### WHAT NEEDS TO BE DONE
Provide again, from the entries below, every line from the one containing "Instruction: Click blank" through the one containing "The height and width of the screenshot is (729, 1568).", exactly as written, and no other line.

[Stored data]
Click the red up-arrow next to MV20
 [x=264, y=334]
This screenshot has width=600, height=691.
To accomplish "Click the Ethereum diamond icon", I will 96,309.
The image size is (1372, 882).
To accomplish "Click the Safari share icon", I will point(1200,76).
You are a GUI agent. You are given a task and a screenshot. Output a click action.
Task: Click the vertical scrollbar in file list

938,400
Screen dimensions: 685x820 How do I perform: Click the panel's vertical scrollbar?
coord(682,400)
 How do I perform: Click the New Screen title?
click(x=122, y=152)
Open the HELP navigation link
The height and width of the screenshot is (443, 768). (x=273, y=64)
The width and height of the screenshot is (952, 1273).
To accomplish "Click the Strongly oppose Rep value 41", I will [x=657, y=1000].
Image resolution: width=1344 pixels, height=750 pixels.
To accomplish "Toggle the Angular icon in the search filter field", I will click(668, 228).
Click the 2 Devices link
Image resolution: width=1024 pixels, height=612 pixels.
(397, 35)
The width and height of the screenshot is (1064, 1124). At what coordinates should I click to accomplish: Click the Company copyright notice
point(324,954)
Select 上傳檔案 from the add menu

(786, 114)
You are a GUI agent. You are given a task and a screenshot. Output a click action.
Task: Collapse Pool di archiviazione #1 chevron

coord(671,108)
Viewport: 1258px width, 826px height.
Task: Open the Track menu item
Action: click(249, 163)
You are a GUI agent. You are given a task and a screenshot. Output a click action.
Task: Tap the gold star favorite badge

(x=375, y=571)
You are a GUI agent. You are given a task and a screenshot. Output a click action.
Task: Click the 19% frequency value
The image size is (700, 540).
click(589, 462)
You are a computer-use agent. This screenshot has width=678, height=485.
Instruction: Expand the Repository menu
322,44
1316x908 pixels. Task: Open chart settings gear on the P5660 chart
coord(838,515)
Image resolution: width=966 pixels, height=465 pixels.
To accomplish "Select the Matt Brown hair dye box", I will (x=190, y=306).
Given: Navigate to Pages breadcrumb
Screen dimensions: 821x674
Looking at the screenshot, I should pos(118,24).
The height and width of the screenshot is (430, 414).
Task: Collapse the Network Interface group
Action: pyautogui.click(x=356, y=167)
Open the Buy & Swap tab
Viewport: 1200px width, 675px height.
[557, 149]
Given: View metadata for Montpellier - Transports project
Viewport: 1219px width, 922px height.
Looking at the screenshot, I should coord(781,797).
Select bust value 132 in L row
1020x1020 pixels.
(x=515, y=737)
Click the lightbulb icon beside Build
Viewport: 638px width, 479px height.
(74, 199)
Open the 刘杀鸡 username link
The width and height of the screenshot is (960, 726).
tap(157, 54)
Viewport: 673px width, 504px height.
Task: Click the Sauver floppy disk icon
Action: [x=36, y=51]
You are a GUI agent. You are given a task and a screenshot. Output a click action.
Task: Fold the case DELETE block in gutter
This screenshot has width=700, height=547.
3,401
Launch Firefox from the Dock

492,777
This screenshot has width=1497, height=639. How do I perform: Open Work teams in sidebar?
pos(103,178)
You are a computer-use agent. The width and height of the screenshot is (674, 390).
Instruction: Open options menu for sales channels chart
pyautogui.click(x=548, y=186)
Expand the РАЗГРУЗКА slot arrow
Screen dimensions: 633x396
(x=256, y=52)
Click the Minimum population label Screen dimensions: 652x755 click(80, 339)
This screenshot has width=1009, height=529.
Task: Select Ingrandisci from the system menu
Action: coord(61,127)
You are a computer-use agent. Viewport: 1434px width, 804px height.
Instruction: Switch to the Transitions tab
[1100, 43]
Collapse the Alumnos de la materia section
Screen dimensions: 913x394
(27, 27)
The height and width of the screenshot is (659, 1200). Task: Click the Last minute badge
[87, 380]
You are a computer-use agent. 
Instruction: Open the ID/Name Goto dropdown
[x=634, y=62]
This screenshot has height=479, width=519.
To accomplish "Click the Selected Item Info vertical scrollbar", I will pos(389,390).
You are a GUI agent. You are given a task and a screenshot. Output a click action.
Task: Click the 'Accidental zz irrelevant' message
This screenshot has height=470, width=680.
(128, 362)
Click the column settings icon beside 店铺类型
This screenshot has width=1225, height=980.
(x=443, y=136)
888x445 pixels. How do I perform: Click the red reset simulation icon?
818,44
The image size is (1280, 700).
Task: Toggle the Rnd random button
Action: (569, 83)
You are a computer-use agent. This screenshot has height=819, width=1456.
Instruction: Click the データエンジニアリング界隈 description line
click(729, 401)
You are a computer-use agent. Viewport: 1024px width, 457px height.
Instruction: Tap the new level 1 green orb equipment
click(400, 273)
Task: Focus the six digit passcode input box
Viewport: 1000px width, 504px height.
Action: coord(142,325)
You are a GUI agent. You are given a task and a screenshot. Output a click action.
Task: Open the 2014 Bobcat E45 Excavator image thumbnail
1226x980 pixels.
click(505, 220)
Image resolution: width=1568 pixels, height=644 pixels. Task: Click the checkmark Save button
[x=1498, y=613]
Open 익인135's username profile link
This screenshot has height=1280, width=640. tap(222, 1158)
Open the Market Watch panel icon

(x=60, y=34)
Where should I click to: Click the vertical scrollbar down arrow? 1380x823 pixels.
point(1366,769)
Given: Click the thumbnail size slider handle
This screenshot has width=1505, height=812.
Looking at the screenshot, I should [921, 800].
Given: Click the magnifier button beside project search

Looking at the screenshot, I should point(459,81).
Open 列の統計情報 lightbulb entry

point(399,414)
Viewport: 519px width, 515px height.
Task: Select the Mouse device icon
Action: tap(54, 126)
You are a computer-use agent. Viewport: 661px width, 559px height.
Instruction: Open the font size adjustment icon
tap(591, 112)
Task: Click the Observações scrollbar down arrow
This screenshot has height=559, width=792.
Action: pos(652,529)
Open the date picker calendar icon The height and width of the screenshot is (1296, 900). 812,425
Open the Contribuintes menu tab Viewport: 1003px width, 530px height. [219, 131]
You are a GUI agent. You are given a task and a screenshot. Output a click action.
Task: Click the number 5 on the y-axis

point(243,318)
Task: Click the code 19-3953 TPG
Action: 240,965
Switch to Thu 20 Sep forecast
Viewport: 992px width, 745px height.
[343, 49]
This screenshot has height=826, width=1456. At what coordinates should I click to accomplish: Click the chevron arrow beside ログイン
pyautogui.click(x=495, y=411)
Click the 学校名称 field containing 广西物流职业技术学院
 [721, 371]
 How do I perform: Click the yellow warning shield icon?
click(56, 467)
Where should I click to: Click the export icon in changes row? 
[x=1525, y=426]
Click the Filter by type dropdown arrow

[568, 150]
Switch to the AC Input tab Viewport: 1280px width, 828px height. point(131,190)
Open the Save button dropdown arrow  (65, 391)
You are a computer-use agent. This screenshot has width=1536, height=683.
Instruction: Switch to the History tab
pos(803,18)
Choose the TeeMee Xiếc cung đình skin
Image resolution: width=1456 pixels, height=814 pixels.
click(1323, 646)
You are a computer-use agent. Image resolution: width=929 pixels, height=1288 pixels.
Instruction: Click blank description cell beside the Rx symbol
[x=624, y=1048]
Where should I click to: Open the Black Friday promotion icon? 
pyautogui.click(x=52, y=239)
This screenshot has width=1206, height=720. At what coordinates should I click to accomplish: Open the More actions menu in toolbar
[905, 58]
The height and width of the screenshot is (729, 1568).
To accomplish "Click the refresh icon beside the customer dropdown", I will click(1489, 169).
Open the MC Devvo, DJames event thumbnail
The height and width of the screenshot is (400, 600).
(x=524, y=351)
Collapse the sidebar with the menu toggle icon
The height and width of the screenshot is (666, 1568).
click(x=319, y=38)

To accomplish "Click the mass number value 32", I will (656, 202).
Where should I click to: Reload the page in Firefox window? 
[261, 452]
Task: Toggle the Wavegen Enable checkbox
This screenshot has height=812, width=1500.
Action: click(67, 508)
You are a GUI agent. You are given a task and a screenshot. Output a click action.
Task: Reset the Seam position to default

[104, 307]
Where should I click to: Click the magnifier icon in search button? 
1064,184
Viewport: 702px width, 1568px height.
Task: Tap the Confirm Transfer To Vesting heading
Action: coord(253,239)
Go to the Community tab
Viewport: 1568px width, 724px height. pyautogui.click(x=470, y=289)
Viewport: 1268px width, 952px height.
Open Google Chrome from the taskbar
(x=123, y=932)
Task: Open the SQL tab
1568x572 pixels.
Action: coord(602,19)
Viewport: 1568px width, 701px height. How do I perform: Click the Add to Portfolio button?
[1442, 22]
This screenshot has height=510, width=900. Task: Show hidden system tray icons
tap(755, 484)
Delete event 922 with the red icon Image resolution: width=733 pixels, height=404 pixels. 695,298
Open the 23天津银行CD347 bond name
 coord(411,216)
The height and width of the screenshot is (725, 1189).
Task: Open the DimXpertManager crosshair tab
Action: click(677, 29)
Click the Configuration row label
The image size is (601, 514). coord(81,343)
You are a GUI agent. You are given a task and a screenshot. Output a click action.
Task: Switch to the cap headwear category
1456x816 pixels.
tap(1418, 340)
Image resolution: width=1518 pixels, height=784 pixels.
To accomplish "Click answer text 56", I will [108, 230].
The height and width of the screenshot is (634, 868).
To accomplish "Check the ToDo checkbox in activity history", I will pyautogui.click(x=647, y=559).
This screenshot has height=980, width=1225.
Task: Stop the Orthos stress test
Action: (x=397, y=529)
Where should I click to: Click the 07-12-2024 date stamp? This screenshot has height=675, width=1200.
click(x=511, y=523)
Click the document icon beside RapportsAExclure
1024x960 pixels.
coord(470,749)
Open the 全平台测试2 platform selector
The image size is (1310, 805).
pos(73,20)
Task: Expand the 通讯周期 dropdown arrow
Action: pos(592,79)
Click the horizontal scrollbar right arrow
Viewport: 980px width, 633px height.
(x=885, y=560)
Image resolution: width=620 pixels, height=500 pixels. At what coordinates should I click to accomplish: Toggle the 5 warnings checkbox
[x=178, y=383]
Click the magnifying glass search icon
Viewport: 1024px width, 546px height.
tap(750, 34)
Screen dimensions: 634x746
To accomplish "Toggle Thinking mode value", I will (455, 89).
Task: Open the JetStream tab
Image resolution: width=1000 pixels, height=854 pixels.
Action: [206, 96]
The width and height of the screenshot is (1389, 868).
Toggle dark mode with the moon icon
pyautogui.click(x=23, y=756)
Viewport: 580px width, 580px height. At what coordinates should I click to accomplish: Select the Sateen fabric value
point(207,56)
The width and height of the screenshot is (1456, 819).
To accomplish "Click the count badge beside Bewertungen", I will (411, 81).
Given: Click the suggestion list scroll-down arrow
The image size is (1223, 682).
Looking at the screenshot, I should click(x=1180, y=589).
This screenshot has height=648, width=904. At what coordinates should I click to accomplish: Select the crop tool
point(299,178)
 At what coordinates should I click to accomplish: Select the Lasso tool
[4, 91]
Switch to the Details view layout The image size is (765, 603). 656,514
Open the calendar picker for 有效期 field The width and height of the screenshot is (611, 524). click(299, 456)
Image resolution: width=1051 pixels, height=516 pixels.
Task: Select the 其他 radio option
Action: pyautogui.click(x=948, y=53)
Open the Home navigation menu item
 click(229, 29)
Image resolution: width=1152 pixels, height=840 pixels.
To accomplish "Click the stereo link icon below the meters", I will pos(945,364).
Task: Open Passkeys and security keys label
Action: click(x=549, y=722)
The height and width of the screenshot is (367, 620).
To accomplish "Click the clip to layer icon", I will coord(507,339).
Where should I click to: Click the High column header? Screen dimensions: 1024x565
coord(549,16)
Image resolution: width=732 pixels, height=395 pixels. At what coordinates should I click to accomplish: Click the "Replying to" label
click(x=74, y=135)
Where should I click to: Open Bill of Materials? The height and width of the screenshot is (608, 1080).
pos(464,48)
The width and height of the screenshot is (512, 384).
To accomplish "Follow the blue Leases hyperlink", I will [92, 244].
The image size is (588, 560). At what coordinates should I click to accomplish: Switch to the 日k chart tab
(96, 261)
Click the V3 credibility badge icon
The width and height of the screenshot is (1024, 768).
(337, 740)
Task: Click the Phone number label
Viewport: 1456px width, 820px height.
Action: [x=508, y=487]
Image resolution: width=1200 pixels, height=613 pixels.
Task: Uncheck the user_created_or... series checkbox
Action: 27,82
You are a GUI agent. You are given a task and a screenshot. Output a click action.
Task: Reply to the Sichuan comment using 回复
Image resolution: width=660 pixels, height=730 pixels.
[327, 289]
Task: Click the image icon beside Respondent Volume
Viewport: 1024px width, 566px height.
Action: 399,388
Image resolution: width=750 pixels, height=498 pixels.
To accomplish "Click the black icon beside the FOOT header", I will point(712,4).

### WRITTEN SOLUTION
Instruction: Click blank description cell beside the Rx symbol
[x=624, y=1048]
Where should I click to: Open the Black Friday promotion icon? 
pyautogui.click(x=52, y=239)
This screenshot has width=1206, height=720. At what coordinates should I click to accomplish: Open the More actions menu in toolbar
[905, 58]
The height and width of the screenshot is (729, 1568).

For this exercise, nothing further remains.